Could you write out the records below exactly, without omitting a line?

Data items:
※

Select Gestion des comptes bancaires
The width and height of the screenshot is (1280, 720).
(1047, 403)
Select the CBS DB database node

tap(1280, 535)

※

**Response area**:
Select Gestion des comptes bancaires
The width and height of the screenshot is (1280, 720).
(1047, 403)
Select the CBS DB database node

tap(1280, 535)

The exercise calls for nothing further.